To accelerate tuberculosis (TB) control and elimination, reliable data is needed to improve the quality of TB care. We assessed agreement between a surveillance dataset routinely collected for Uganda’s national TB program and a high-fidelity dataset collected from the same source documents for a research study from 32 health facilities in 2017 and 2019 for six measurements: 1) Smear-positive and 2) GeneXpert-positive diagnoses, 3) bacteriologically confirmed and 4) clinically diagnosed treatment initiations, and the number of people initiating TB treatment who were also 5) living with HIV or 6) taking antiretroviral therapy. We measured agreement as the average difference between the two methods, expressed as the average ratio of the surveillance counts to the research data counts, its 95% limits of agreement (LOA), and the concordance correlation coefficient. We used linear mixed models to investigate whether agreement changed over time or was associated with facility characteristics. We found good overall agreement with some variation in the expected facility-level agreement for the number of smear-positive diagnoses (average ratio [95% LOA]: 1.04 [0.38-2.82]; CCC: 0.78), bacteriologically confirmed treatment initiations (1.07 [0.67-1.70]; 0.82), and people living with HIV (1.11 [0.51-2.41]; 0.82). The agreement was poor for Xpert positives, with surveillance data undercounting relative to research data (0.45 [0.099-2.07]; 0.36). Although surveillance data overcounted relative to research data for clinically diagnosed treatment initiations (1.52 [0.71-3.26]) and the number of people taking antiretroviral therapy (1.71 [0.71-4.12]), their agreement as assessed by CCC was not poor (0.82 and 0.62, respectively). The average agreement was similar across study years for all six measurements, but facility-level agreement varied yearly and was not explained by facility characteristics. In conclusion, the agreement of TB surveillance data with high-fidelity research data was highly variable across measurements and facilities. To advance the use of routine TB data as a quality improvement tool, future research should elucidate and address reasons for variability in its quality.

Methods

This dataset contains counts of TB diagnoses and treatment initiations, as well as HIV diagnosis and treatment counts among TB patients, at the health facility level from two data sources: surveillance data and research data.

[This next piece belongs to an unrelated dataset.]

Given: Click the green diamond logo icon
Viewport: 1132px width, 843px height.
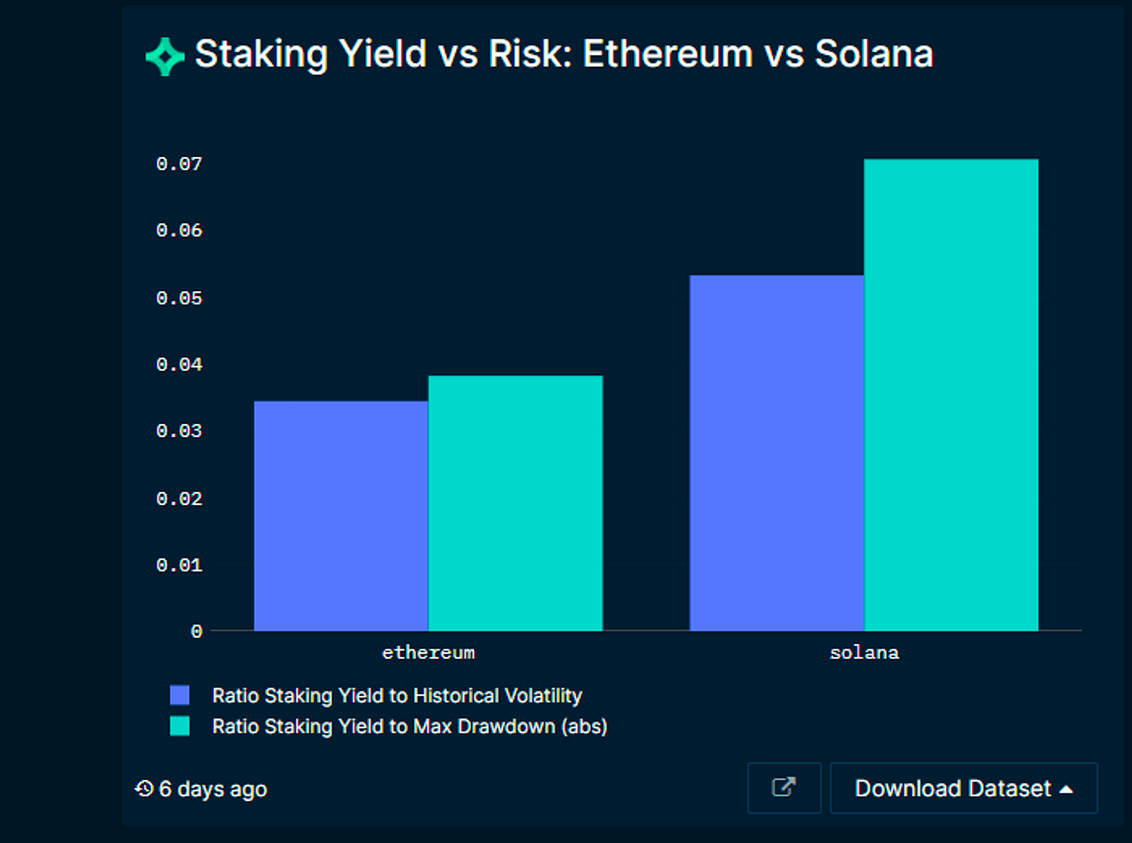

Surveillance data: In Uganda, all hospitals and health centers that treat TB patients report data on a quarterly basis. A trained staff member at each facility reviews handwritten TB laboratory and treatment registers quarterly and records aggregated counts of diagnosis and treatment data on a standardized paper reporting form within pre-specified strata. Aggregate data are entered into a DHIS2 database at the Ministry of Health. This dataset includes annual, facility-level data on diagnoses and treatment initiations from the quarterly reports in DHIS2.

Research data: In the XPEL-TB study, trained facility staff photographed handwritten TB laboratory and treatment registers, uploaded them to a secure server, entered the data into a patient-level database, and conducted quality assurance to ensure accuracy, including resolving missing data and other discrepancies with health facility staff. To make direct comparisons to the surveillance data, this dataset includes aggregated patient data by year and health center using the same strata reported in the DHIS2 system.

Usage notes

The data are contained in a .csv file that can be opened using most statistical softwares. Our analysis was conducted in R (version 4.1.2), but other programs may be used.